His plans were put on hold indefinitely when the siren call of the stage compelled DeKay to enroll in the directing program at Syracuse University. Graduating from LeMoyne in 1985, he worked for a casket company while preparing to pursue a career either in business or law. Between classes, DeKay pitched in at the Firehouse Theatre, a converted fire station-turned-performance space, where he built sets and played the occasional role. In 1981, an athletic scholarship brought him to the private LeMoyne College in Syracuse, where he majored in business and minored in philosophy. One of two sons of James and Jill DeKay, who later divorced, DeKay staged backyard plays with his younger brother and performed in student dramatics at Lansing High School.

Timothy Robert DeKay was born on June 12, 1963, in the upstate New York town of Lansing, near Ithaca. Dividing his time between the stage, television and the big screen, DeKay was seen in supporting roles in Tim Hunter's "Control" (2004), Victor Salva's "Peaceful Warrior" (2006) and the 2008 "Get Smart" remake starring Steve Carell before he returned to primetime as one-half of the buddy equation on "White Collar." His collegiate handsomeness agreeably coarsening as he neared age 50, DeKay brought a sense of experience and gravitas to the role of federal agent Peter Burke, capping but hardly closing the book on the career of a seasoned character actor with a leading man's good looks.

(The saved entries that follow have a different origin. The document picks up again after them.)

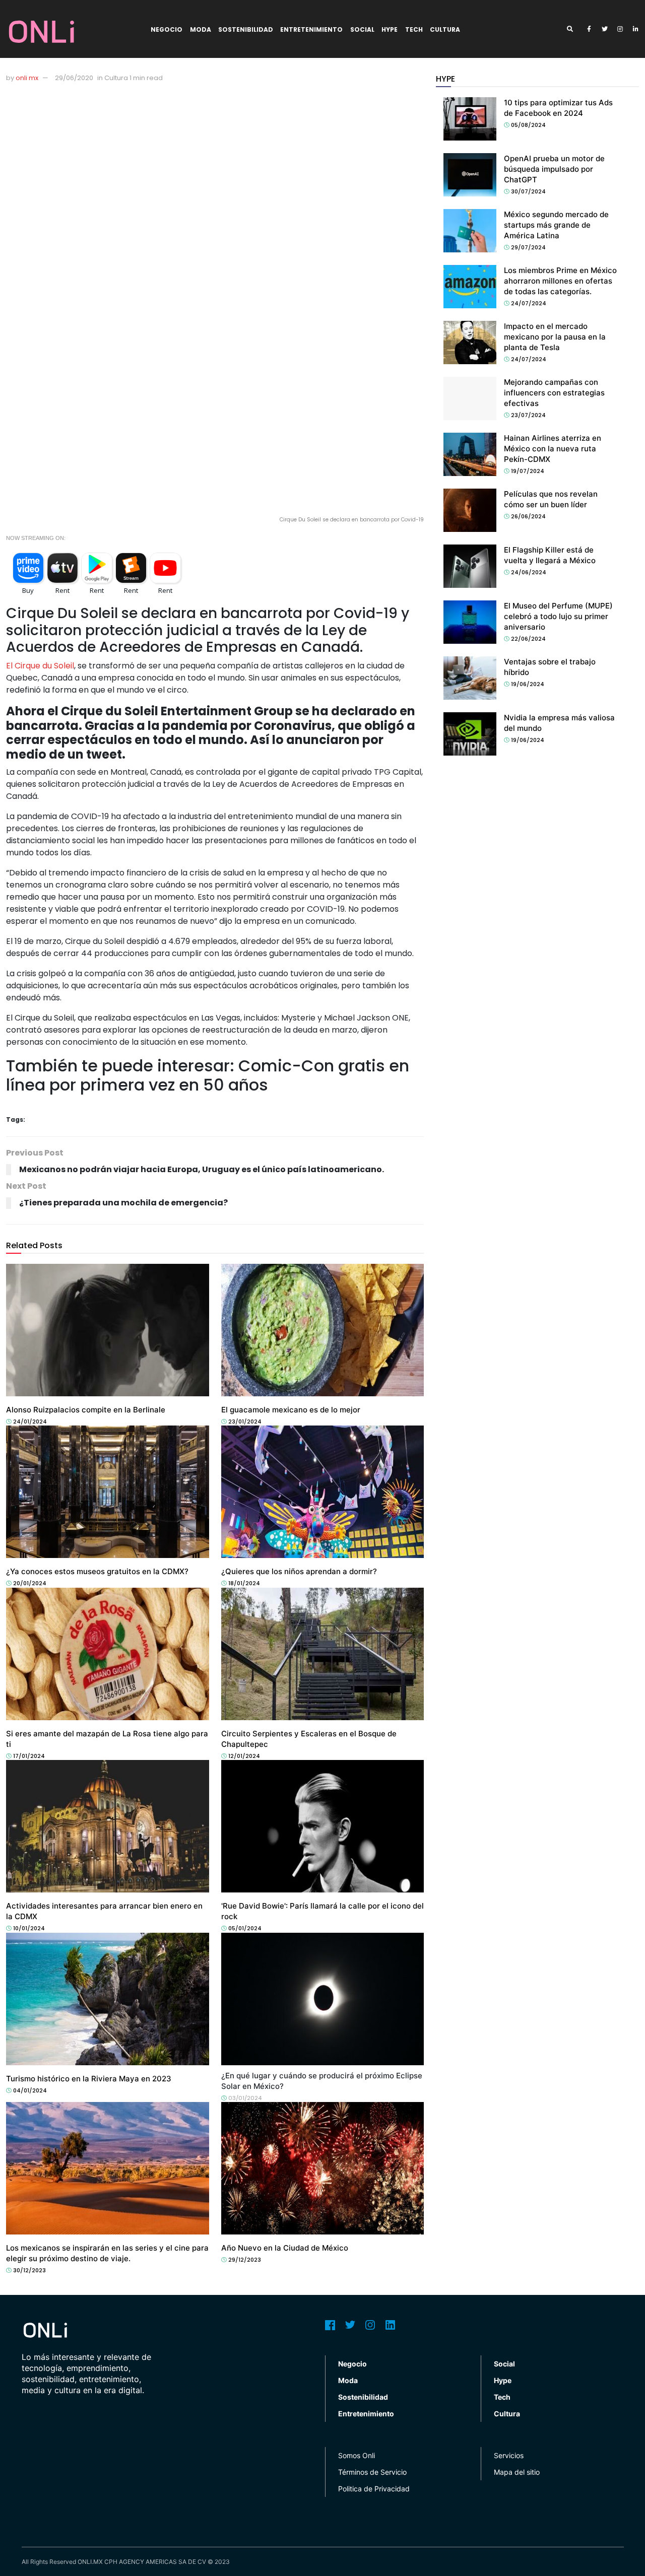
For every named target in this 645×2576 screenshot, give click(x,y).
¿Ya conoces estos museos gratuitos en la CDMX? (97, 1571)
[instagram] (620, 29)
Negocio (166, 29)
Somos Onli (356, 2455)
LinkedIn (390, 2325)
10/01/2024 (28, 1928)
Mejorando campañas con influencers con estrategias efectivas (554, 392)
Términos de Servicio (372, 2472)
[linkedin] (635, 29)
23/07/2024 (527, 415)
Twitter (350, 2325)
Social (362, 29)
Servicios (509, 2455)
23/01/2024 (244, 1421)
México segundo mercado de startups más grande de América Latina (556, 225)
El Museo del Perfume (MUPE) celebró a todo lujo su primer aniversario (558, 616)
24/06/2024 (527, 572)
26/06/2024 (527, 516)
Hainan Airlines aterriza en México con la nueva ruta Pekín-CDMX (552, 448)
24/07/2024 (527, 303)
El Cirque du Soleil (40, 665)
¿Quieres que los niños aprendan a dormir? (299, 1571)
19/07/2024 (526, 471)
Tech (414, 29)
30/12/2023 (29, 2270)
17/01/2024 (28, 1756)
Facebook (330, 2325)
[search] (573, 29)
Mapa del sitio (517, 2472)
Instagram (370, 2325)
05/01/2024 (244, 1928)
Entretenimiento (311, 29)
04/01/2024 (29, 2090)
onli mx (27, 78)
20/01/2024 (29, 1583)
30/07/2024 (527, 191)
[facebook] (589, 29)
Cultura (445, 29)
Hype (389, 29)
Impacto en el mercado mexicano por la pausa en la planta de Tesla (555, 336)
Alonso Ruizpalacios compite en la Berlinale (85, 1409)
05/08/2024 (527, 125)
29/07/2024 (527, 247)
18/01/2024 (243, 1583)
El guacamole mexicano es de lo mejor (290, 1409)
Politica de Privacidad (374, 2488)
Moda (200, 29)
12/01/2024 (243, 1756)
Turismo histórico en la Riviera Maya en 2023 (88, 2078)
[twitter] (604, 29)
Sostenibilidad (245, 29)
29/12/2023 (244, 2260)
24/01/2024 (29, 1421)
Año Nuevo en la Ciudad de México (284, 2248)
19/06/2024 (526, 684)
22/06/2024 (527, 639)
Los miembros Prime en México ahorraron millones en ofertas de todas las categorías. (560, 280)
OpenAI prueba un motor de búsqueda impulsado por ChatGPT (554, 169)
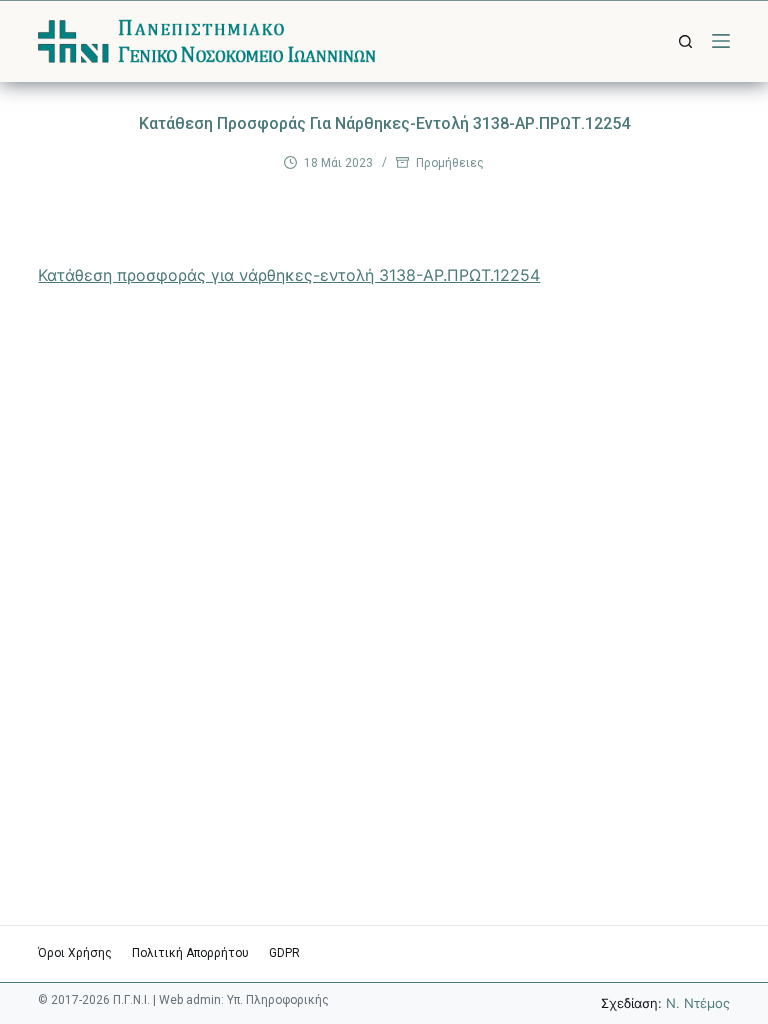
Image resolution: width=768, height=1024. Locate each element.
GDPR (284, 953)
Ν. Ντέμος (698, 1003)
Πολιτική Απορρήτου (190, 953)
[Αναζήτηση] (685, 41)
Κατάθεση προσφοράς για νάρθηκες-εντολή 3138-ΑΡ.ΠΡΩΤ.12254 (289, 275)
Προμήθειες (450, 163)
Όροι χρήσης (75, 953)
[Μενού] (721, 41)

Tim dekay movies and tv shows series#
Shots at recurring roles on weekly series came with HBO's "Carnivàle" (2003-05) and "Tell Me You Love Me" (2007-09), both of which hit the airwaves with considerable buzz only to fold after two seasons. DeKay honed his craft in regional and off-Broadway theatre and paid his journeyman dues on episodic television playing lawyers, doctors, detectives, corporate executives and the occasional Machiavellian schemer. Until he won the role of a veteran FBI agent paired by necessity with a con artist partner in the hit series "White Collar" (USA Network, 2009-14), actor Tim DeKay was best known for playing Bizarro Jerry, the sincere and impeccably mannered doppelganger of Jerry Seinfeld in two episodes of the comedian's long-running NBC sitcom.